So, in the scope of the universe, Christianity is still in its infancy, its still breaking teeth. The world sees it differently, though. The world things it’s on its way out. What it has thought so many times. Starting with the crucifixion of Jesus. Followed by other persecutions, followed by corruption within the church. This and that and Christianity’s dead. But, every time they think they have it buried and they’re patting down the Earth, it breaks out! And seems to have somehow spread to somewhere new.

The stakes could not be higher. For if you do not take this step from becoming a creature of God to a son of God the consequences are infinite and eternal. So think of it as childbirth. This is a new birth, but unlike childbirth we have a choice. Think of childbirth if the baby had a choice. They might well choose to stay in the womb where it seems warmer and safer. However, ultimately staying in the womb past when it should be would lead to death.

Same choice, we might choose to stay just a creature of God, but ultimately that choice keeps us from becoming a son of God and leads to death. See, these new births, these Zoe moments are happening in people all over the world. But, you must know what to look for.
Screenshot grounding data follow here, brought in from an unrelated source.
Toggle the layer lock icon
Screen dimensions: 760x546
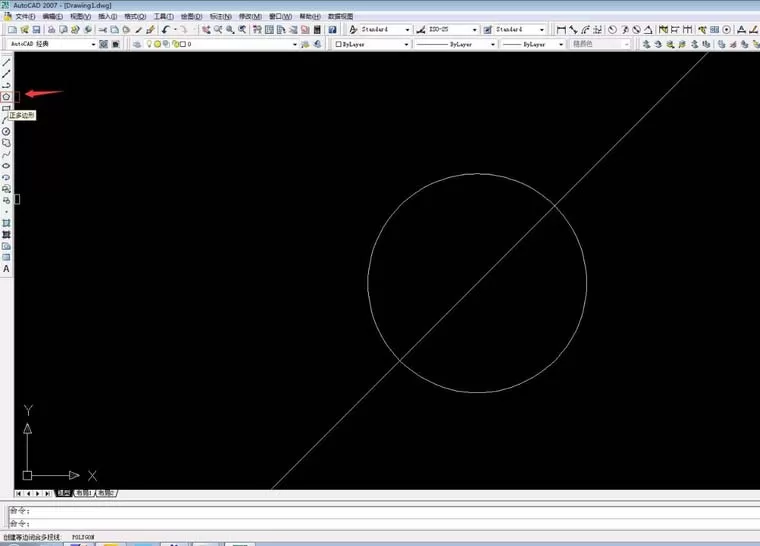tap(175, 44)
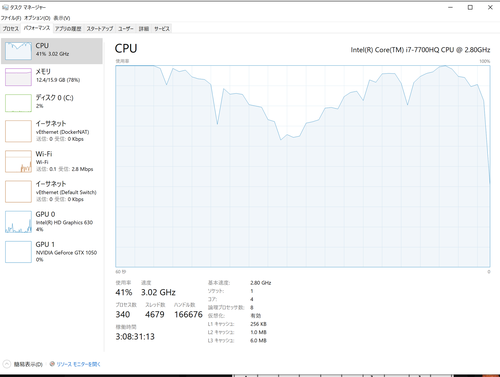Open the リソース モニターを開く link
The width and height of the screenshot is (500, 377).
pos(79,364)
They will not be very like the idea of religious people, which you have formed from your general reading. They do not draw attention to themselves. They tend to think that you are being kind to them when they are really being kind to you. They love you more than other men do, but they need you less. We must get over wanting to be needed. They seem to have a lot of time and you are wondering where it comes from.

Once you recognize one, you’ll start to recognize more. And I think you’ll see that these people can recognize one another across color, class, creeds. So, becoming holy is sort of like becoming part of a secret society. To put it at the very lowest, it must be fun!
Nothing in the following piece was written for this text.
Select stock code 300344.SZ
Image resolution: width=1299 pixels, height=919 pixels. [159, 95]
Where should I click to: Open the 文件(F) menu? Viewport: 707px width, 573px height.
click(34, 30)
But, don’t think they’re all alike. Although to become new men, means losing ourselves, into Christ we must go. His will is to become ours. And we are to think his thoughts. To have the mind of Christ, as the Bible says.
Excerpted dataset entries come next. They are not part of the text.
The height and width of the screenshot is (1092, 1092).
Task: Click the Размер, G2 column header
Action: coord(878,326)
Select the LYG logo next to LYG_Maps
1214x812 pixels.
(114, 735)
Think of a person who never tasted salt and you have him taste salt. He tastes it by itself and gets that strong taste. You tell him that in most all dishes you use salt. He asks why would you want everything to taste the same. What we know is that the salt simply brings out the taste even more so of that dish. That illustration breaks down of course, because you can kill the flavor of the food by putting in too much salt. Where you cannot kill the taste of a human personality by putting in too much Christ.

It is something like that with Christ and us. The more we go of what we now call “ourselves” out of the way and let him take us over, the more truly ourselves we become. There is so much of Him that millions and millions of “little Christs,” all different, will still be too few to express Him fully. He made them all. He invented – as an author invents characters in a novel – all the different men that you and I were intended to be. In that sense our real selves are waiting for us in Him. The more I resist Him and try to live on my own, the more I become dominated by my own heredity and upbringing and surroundings and natural desires. All I am is a bunch of random events, and not so much really a person, as I like to believe, on my own. It is when I turn to Christ and give myself to His personality that I first begin to have a real personality of my own.

At the beginning I said there were personalities in God, I will go further now. There are no real personalities anywhere else. Until you have given up yourself, you will not have a real self. Sameness is to be found most among the most “natural” men, not among those who surrender to Christ.Think about who monotonously alike all the great tyrants and conquerors have been: how gloriously different are the saints.

But there must be a real giving up the self. You must throw it away “blindly” so to speak. Christ will indeed give you a real personality. But, you must not go to him for the sake of that. As long as your own personality is what you are bothering about you are not going to Him at all. The very first step is to try to forget about the self altogether. Your real, new self (which is Christ’s and also yours, and yours just because it is His) will not come as long as you are looking for it. It will come when you are looking for Him.

Submit to death, death of your ambitions and favorite wishes every day and death of your whole body in the end: submit with every fiber of your being, and you will find eternal life. Keep back nothing, nothing that you have not given away will ever really be yours. Nothing in your that has not died will never be raised from the dead. Look for your self, and you will find in the long run only hatred, loneliness, despair, rage, ruin, and decay. But look for Christ and you will find Him with everything else thrown in.

Mere Christianity Summarized, Part 9

Mere Christianity Summarized, Part 9

(Book 4 : Beyond Personality, The First Steps in the Doctrine of the Trinity, Chapters 7-8)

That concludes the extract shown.